As with all models, we want to optimize performance by tuning hyperparameters. We have many hyperparameters for random forests, but the most important is often the number of features we sample at each split, or max_features in RandomForestRegressor from the sklearn library. For models like random forests that have randomness built-in, we also want to set the random_state. This is set for our results to be reproducible.

Usually, we can use sklearn's GridSearchCV() method to search hyperparameters, but with a financial time series, we don't want to do cross-validation due to data mixing. We want to fit our models on the oldest data and evaluate on the newest data. So we'll use sklearn's ParameterGrid to create combinations of hyperparameters to search.

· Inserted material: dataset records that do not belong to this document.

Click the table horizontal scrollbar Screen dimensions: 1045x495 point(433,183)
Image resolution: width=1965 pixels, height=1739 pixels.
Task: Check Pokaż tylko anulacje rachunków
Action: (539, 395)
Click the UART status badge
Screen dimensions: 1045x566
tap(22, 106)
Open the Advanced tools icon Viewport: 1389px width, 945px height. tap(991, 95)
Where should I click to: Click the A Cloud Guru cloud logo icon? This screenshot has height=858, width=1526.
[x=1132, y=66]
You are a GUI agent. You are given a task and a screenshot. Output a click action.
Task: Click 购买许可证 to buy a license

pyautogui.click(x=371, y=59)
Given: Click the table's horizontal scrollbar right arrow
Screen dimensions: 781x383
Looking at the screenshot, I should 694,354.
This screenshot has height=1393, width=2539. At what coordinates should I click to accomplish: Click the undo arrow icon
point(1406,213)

This exercise is part of the course

Machine Learning for Finance in Python

View Course

Exercise instructions

  • Set the n_estimators hyperparameter to be a list with one value (200) in the grid dictionary.
  • Set the max_features hyperparameter to be a list containing 4 and 8 in the grid dictionary.
  • Fit the random forest regressor model (rfr, already created for you) to the train_features and train_targets with each combination of hyperparameters, g, in the loop.
  • Calculate R\(^2\) by using rfr.score() on test_features and append the result to the test_scores list.

Hands-on interactive exercise

Have a go at this exercise by completing this sample code.

from sklearn.model_selection import ParameterGrid

# Create a dictionary of hyperparameters to search
grid = {____, 'max_depth': [3], 'max_features': ____, 'random_state': [42]}
test_scores = []

# Loop through the parameter grid, set the hyperparameters, and save the scores
for g in ParameterGrid(grid):
    rfr.set_params(**g)  # ** is "unpacking" the dictionary
    rfr.fit(____, ____)
    test_scores.append(rfr.score(____, ____))

# Find best hyperparameters from the test score and print
best_idx = np.argmax(test_scores)
print(test_scores[best_idx], ParameterGrid(grid)[best_idx])